November 15, 2013

How to Recognize a Yoga Mom.

We drive to class with our mats in the car seat.

Sometimes we tiptoe in after class has started because our babysitter was late. Again. We can do forearm stands while changing an organic, cloth diaper.

We’re yoga moms and here’s how you can recognize us:

1. We don’t care about see-through yoga pants. Please. Our modesty went out the window long ago when we gave birth with a room full of strangers staring at our crotch like it was a drive-in movie screen.

2. Yes, that’s spit-up on our tee-shirt that says “Namaste” and all that essential oil you smell on us is to cover up the smell, and ok, while we’re at it, yeah we may have been wearing this tee shirt for three days straight, but look, we made it here to practice and showing up is the most important part.

3. We’re so enlightened (ha!) that we can smile politely and nod when you suggest for the 90th time that maybe we should try the gentle class instead of the Hot Vinyasa Flow because we are eight months pregnant.

■ RECORDED INFORMATION ■
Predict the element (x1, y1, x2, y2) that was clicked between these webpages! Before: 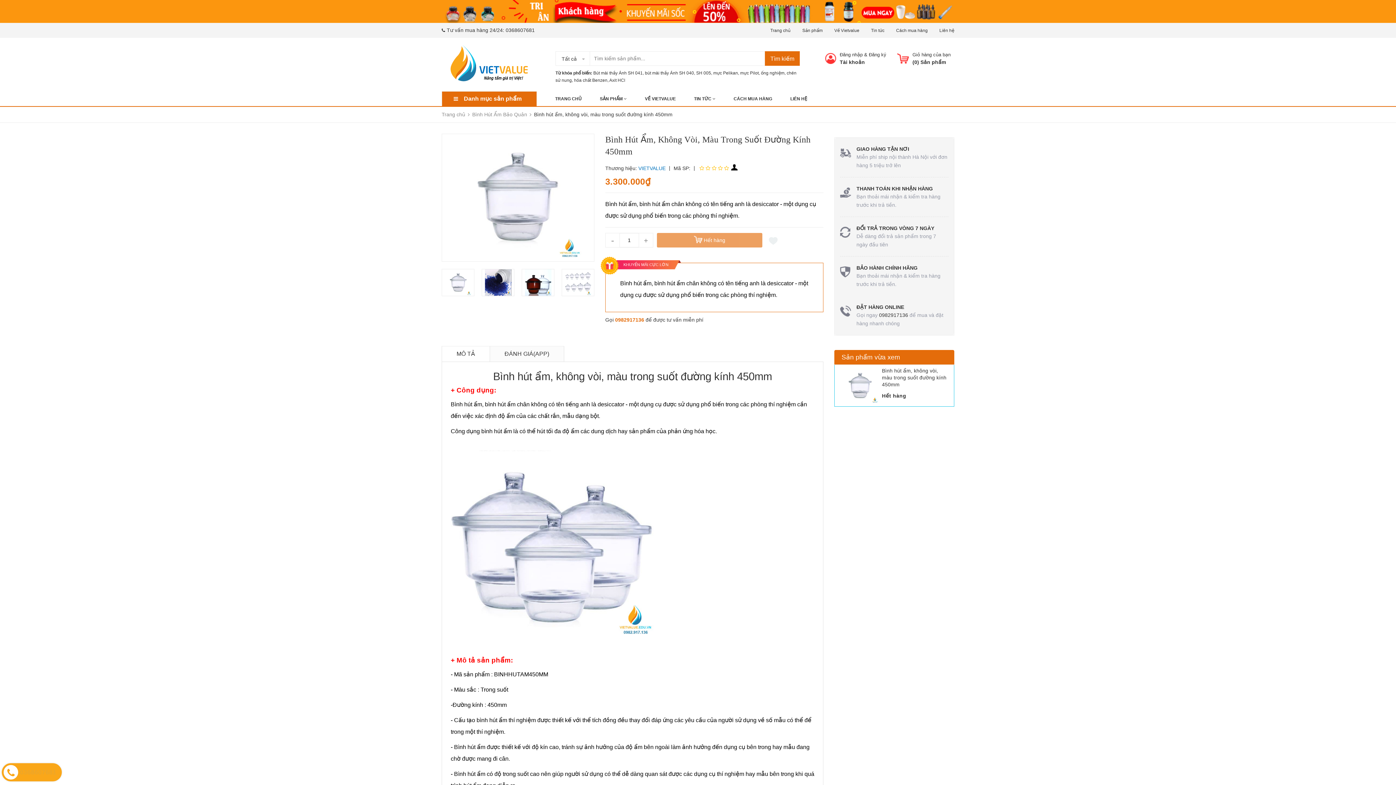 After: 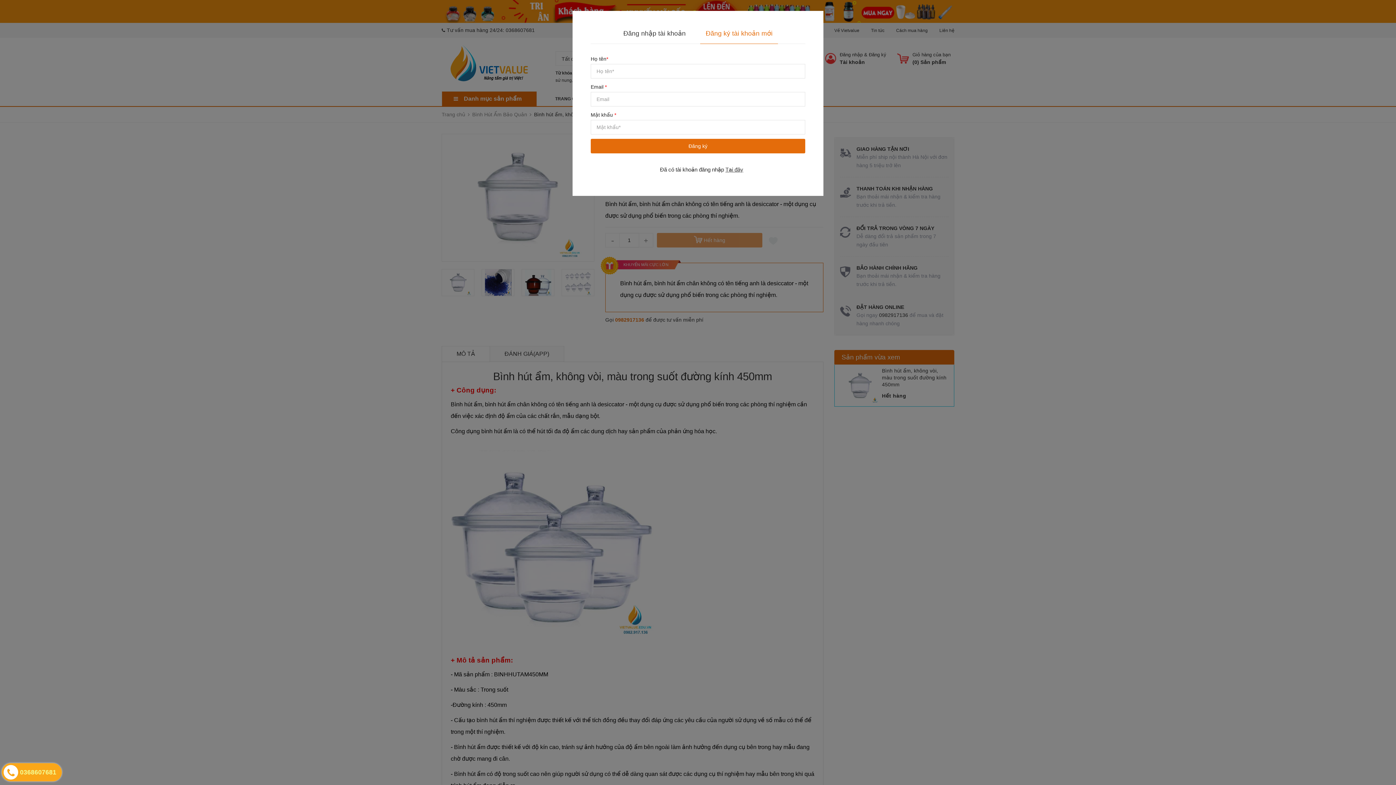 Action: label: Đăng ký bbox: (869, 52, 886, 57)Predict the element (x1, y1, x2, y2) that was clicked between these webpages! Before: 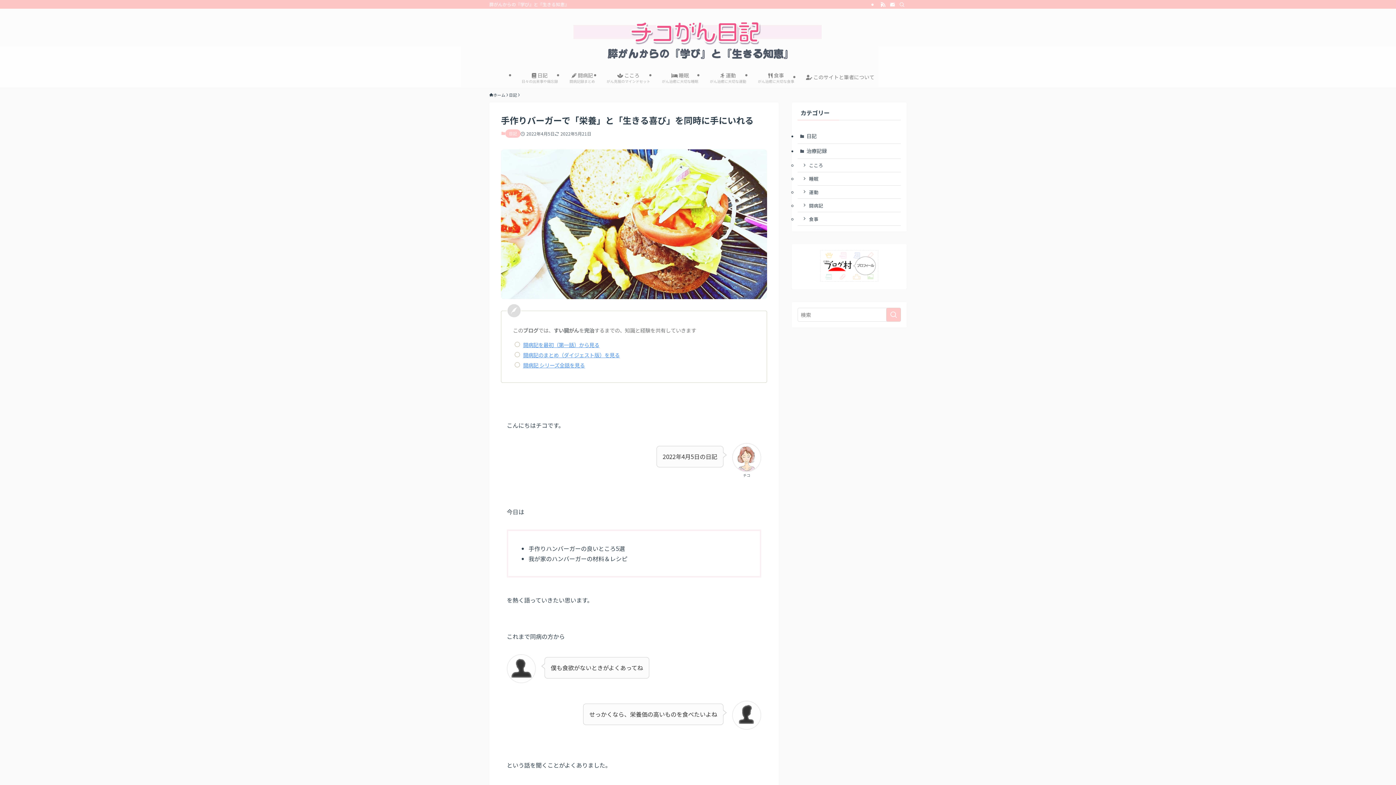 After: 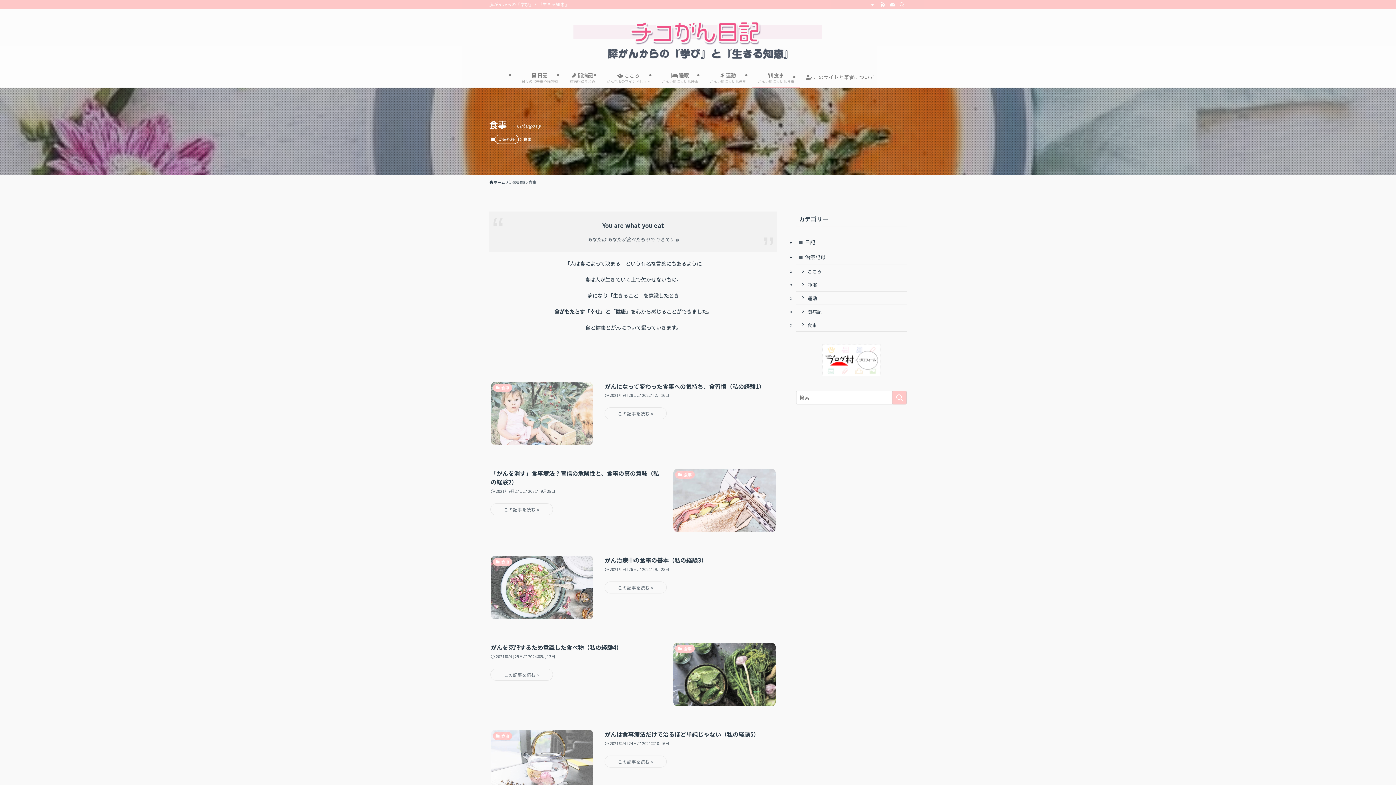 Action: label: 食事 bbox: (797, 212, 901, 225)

■ GOALS ■
**A.** Please copy everything from "3. We’re so" down to "eight months pregnant." in the yoga mom piece, substituting "Power Yoga" for "Hot Vinyasa Flow".
**B.** In the yoga mom piece, what word is printed on the tee-shirt that has spit-up on it?
Rely only on the yoga mom piece, not on the data.

■ LIST OF SOLUTIONS ■
**A.**
3. We’re so enlightened (ha!) that we can smile politely and nod when you suggest for the 90th time that maybe we should try the gentle class instead of the Power Yoga because we are eight months pregnant.

**B.** Namaste